Die eigentlichen inhaltlichen Unterschiede sind kleiner, als der Lärm glauben machen will. In der Integrationspolitik zum Beispiel robbt sich die SPD an die CDU heran. Andrea Nahles und Franziska Giffey betonen, sie wollten „Probleme offen ansprechen“ und dem Thema mehr Raum geben. Vielleicht deshalb die Panik der Union.

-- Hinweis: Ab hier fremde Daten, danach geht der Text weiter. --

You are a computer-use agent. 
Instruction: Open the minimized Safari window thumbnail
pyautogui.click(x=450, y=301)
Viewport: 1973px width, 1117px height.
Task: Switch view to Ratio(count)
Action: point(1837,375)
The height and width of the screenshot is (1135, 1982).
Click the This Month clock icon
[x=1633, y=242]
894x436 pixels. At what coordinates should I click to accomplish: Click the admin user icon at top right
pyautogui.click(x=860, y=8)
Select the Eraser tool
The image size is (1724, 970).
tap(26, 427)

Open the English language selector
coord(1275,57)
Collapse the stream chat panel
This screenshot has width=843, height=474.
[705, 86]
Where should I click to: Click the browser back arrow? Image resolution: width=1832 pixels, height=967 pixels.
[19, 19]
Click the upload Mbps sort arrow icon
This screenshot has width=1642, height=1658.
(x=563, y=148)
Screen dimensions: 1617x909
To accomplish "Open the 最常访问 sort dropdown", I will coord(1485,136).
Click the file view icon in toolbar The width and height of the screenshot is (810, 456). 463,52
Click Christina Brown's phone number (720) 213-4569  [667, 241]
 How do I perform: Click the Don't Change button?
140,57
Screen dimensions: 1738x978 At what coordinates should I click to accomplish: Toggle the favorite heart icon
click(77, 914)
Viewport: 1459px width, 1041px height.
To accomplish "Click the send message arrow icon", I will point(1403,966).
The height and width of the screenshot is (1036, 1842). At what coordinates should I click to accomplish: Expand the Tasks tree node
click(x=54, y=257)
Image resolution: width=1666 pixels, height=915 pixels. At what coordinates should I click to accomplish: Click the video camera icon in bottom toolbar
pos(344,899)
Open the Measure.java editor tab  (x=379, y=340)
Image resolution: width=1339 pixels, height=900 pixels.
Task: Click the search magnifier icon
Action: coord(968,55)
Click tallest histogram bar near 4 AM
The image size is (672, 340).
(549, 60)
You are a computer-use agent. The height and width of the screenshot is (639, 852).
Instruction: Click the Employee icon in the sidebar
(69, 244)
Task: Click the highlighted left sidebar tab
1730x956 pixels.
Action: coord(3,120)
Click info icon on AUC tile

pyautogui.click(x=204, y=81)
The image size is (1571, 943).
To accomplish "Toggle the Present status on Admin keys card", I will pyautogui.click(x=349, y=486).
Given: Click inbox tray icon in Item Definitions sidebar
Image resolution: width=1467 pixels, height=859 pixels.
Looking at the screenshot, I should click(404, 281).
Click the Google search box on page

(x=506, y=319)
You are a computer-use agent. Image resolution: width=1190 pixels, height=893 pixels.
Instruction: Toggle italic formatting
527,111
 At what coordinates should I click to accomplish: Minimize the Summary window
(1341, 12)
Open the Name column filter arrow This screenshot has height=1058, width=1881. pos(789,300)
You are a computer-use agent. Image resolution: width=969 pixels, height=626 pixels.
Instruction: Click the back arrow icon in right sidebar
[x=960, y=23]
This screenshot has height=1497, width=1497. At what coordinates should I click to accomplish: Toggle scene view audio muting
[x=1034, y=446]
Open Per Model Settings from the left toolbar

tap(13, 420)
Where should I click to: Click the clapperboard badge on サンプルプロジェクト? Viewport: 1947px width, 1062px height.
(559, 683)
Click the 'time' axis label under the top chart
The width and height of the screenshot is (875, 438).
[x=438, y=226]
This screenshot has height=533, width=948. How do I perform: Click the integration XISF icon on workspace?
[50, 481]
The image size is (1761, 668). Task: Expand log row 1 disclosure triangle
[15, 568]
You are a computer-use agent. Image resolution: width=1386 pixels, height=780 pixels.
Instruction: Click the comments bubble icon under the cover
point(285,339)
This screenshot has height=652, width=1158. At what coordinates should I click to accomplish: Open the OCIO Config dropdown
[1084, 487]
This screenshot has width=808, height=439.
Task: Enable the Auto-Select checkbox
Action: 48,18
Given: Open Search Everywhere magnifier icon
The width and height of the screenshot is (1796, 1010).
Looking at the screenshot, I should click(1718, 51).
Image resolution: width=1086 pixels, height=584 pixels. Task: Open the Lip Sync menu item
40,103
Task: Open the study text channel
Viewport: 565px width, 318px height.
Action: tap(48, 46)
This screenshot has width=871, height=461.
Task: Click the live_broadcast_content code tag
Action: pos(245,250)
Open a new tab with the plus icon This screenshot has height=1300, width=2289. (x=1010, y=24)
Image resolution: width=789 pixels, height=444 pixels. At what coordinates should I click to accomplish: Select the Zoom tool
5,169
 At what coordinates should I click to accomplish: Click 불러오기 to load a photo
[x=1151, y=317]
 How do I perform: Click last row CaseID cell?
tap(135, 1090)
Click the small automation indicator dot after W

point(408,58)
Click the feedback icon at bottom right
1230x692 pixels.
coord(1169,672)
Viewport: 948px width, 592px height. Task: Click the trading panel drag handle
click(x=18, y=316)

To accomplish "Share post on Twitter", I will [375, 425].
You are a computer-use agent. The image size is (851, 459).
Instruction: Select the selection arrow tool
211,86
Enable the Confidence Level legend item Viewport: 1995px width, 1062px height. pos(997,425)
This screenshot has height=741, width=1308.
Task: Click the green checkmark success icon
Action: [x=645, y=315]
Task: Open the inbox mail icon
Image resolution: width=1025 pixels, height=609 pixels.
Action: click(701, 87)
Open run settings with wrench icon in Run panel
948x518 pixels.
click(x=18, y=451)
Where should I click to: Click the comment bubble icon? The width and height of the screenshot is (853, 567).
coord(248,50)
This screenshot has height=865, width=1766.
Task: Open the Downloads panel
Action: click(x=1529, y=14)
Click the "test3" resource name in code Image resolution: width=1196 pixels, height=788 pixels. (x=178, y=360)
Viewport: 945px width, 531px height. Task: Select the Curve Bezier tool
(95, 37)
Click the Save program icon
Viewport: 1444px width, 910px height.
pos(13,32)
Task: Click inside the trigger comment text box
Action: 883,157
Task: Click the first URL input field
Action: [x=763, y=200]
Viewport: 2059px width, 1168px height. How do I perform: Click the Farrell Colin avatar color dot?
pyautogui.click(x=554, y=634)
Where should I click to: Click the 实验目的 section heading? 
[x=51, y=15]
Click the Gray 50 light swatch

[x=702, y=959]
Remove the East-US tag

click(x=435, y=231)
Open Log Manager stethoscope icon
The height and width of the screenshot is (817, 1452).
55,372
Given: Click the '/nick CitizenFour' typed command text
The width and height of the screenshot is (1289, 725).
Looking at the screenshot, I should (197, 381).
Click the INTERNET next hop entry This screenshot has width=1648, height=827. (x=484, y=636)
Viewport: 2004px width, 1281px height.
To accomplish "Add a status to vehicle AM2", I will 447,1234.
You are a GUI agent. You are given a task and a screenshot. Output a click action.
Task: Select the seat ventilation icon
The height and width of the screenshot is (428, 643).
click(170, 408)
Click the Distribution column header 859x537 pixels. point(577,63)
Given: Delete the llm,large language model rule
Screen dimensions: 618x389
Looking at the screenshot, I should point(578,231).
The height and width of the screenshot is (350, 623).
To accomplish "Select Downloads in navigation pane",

Die zentrale Lehre aus Schwarz-Geld: Wer viel in Zickerei investiert, schafft wenig

Man kann den Krach ja mögen. Man kann sich zurücklehnen, anschnallen und sich den Fliehkräften aussetzen, so als säße man auf einem von diesen blinkenden, plärrenden Fahrgeräten auf dem Rummel. Hat ja auch was Unterhaltendes. Oder man kann es so sehen: Da tritt ein Kabinett nach der längsten Regierungsbildung in der Geschichte der Bundesrepublik endlich an, und dann wird erst mal kräftig gekoffert. Man fühlt sich erinnert an beste – oder besser: schlechteste – „Gurkentruppe“-Zeiten, jene schmerzhafte Phase in der Beziehung von Union und FDP, in der der damalige Gesundheitsstaatssekretär Daniel Bahr Horst Seehofer als „Wildsau“ bezeichnete und Alexander Dobrindt zurückpampte, bei den Liberalen seien ja wohl „die Sicherungen durchgeknallt“. 2010 war das, es ging um die Kopfpauschale. Zugegeben: So weit ist es noch nicht. Aber mit Seehofer und Spahn im Kabinett und einer SPD unter allgemeinem Profilierungsdruck und einer Wahl in Bayern im Herbst ist Schlimmes zu befürchten. Deshalb sei an die zentrale Lehre von Schwarz-Gelb erinnert: Wer viel mit Zickerei beschäftigt ist, schafft sonst wenig und wird vom Wähler dafür bestraft. Also jetzt mal alle: tief durchatmen.